His general recommendation of 14/16 is looking for a p-value of 0.002! This is a ridiculously low value which raises the bar unfairly against the detection of very subtle differences.
Arny's assertion that more trials don't help to hear subtler differences, which he claims to base on experience, is contradicted by the fact that he even recommends 14/16 at all. Why not just recommend 9/9 trials instead? That would give the same p-value of 0.002 (ignoring the non-standard criterion of significance), without the need for an extra 7 trials. The answer is that 16 trials is better than 9 trials because one might make mistakes. Why would somebody make mistakes? Because the differences are subtle! He fails to carry the argument all the way through, stopping at the point where he and his cohorts in the 70's decided that even subtler differences were unimportant.
I should point out that in tests for similarity (according to Sensory Evaluation Techniques), small values of theta would be 0.625 or less.
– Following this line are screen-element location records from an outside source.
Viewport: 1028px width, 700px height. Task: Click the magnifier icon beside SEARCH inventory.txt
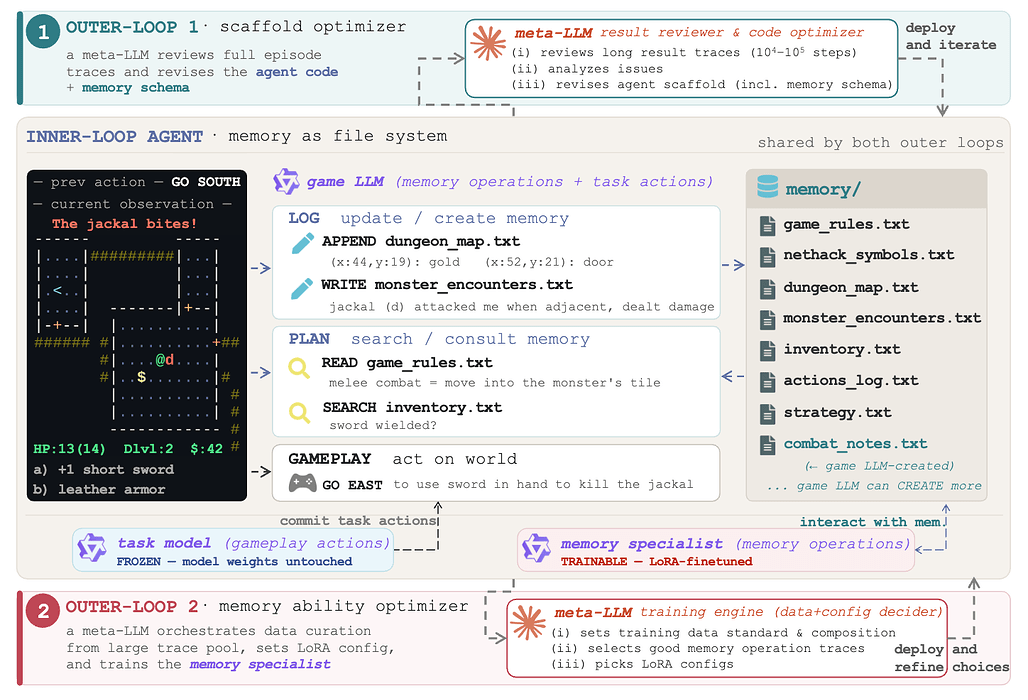coord(299,412)
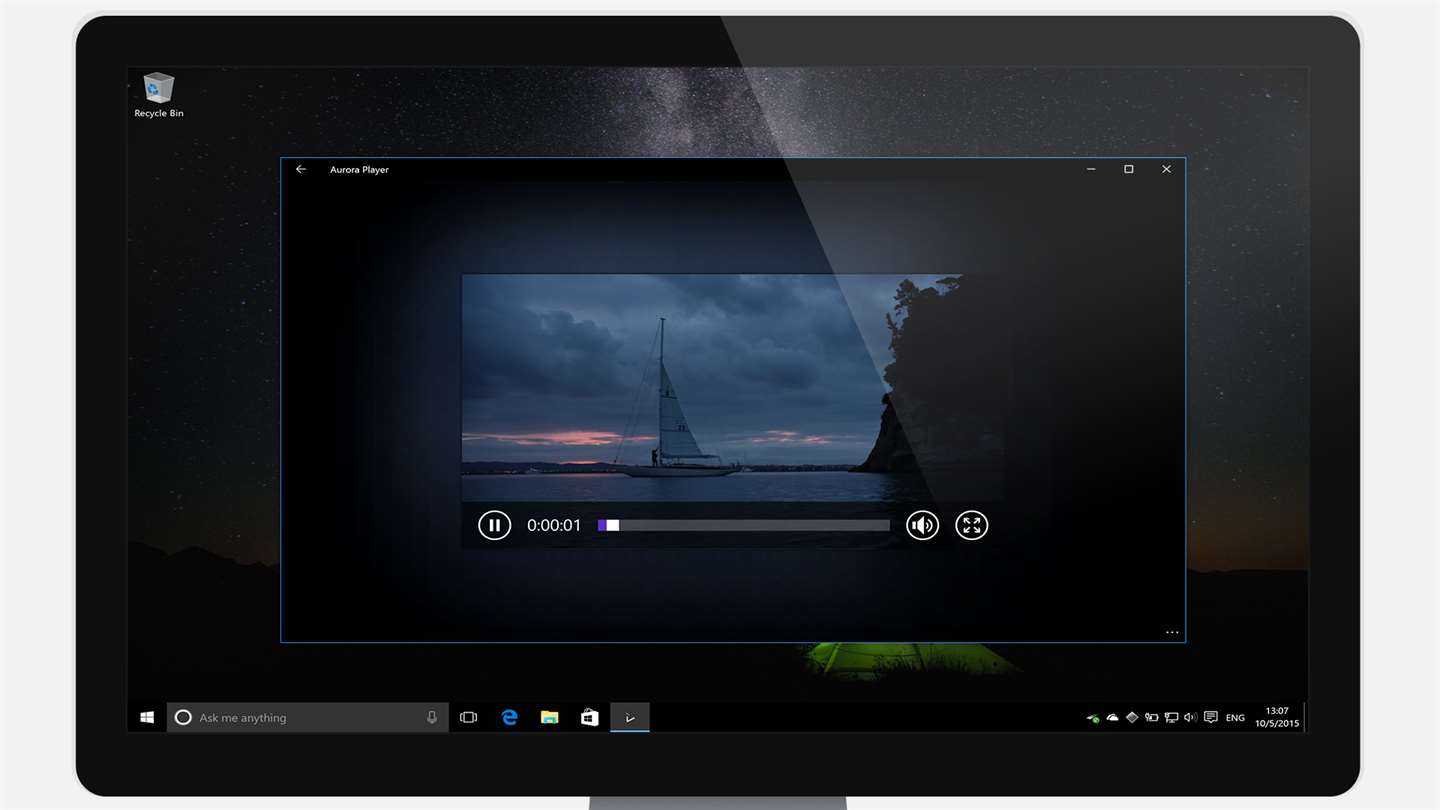This screenshot has height=810, width=1440.
Task: Pause the video playback
Action: [494, 525]
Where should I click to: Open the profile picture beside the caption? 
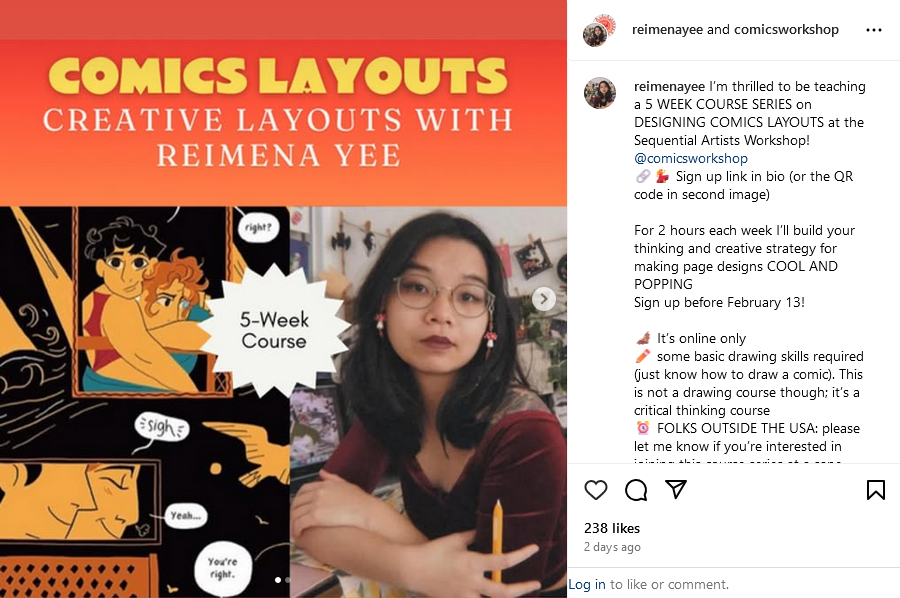click(600, 93)
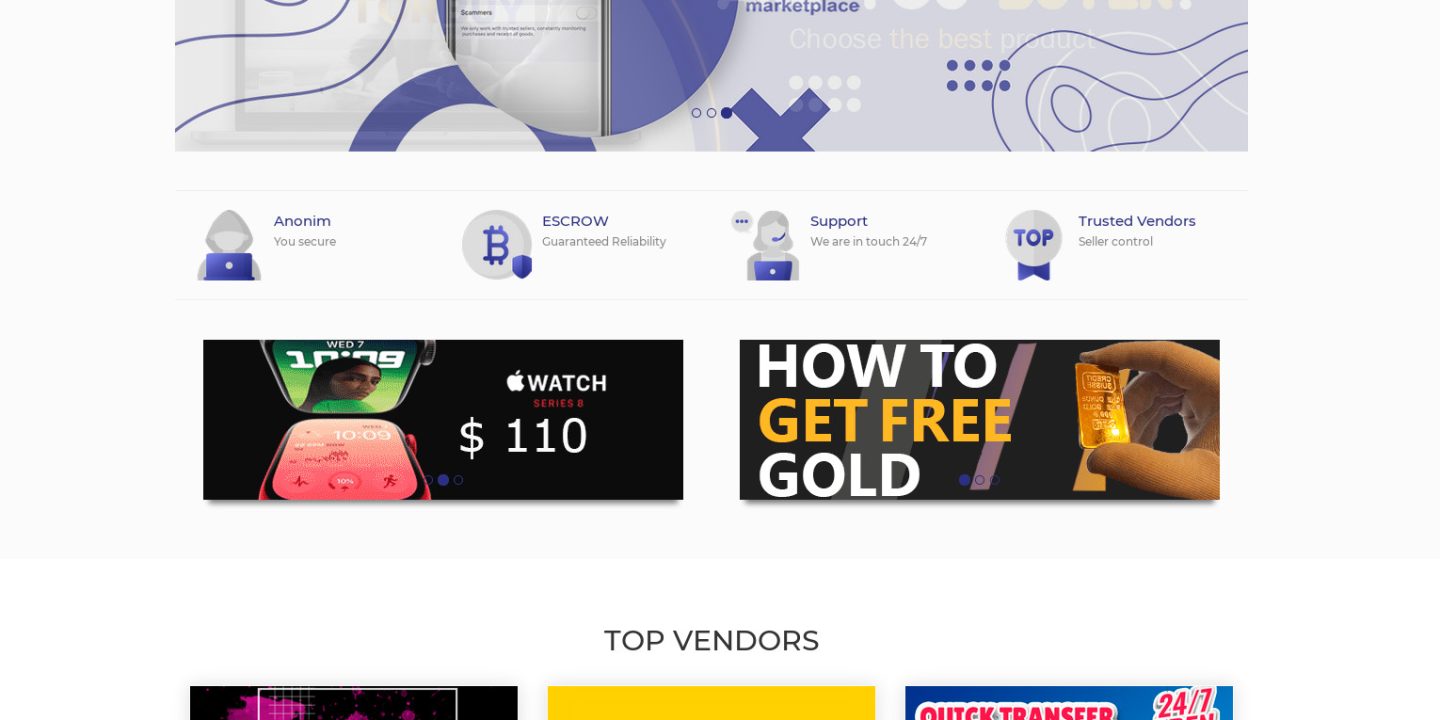Select second dot on free gold banner
1440x720 pixels.
[x=979, y=480]
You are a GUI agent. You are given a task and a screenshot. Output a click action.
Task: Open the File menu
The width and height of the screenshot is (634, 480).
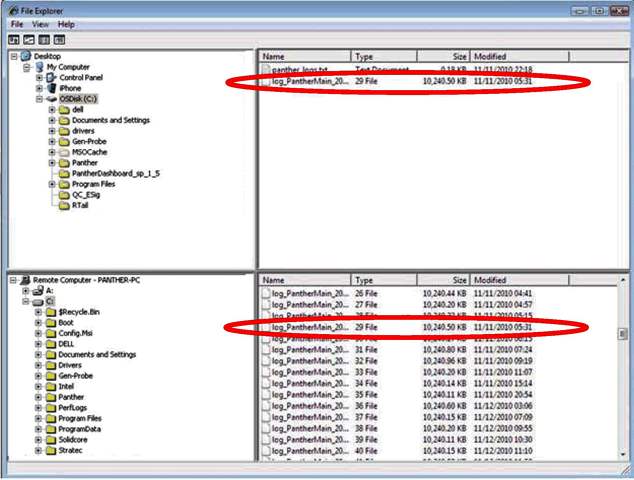(17, 23)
They assume a large number of different testers instead of an individual tester performing many trials (the theta is different between the two types of tests, which Corbett pointed out).
An example, ignoring the theta transformation:
Let's say I want to show that two cables sound the same with a type II error risk of 0.05, and a theta of 0.625. To control N somewhat, I'll allow the type I error risk to rise up to 0.2. That still calls for an N of about 100! No wonder Arny doesn't highlight the statistics. He wouldn't be able carry out his vendetta against "snake oil" with such intensity if his victims knew what it takes to really show that "there is no difference" with confidence.
His point about controlling fatigue is valid, but nobody said that many trials have to be performed in one sitting.
QUOTE
I'm not sure if you looked up the two-tailed test by Leventhal yet, but it shines a little more light on the same issue (in terms of methods), imho.
What was the reference again? I looked up two articles by Burstein, which John Corbett recommended, but not the Leventhal.
QUOTE
PS What are you using as statistics references? I've been recommended the following two as up-to-date books (but have not gotten them yet):
http://tinyurl.com/3dhl5http://tinyurl.com/2a2ycStill using Sensory Evaluation Techniques, which has contained all of the information on both test techniques and statistics I've needed to date.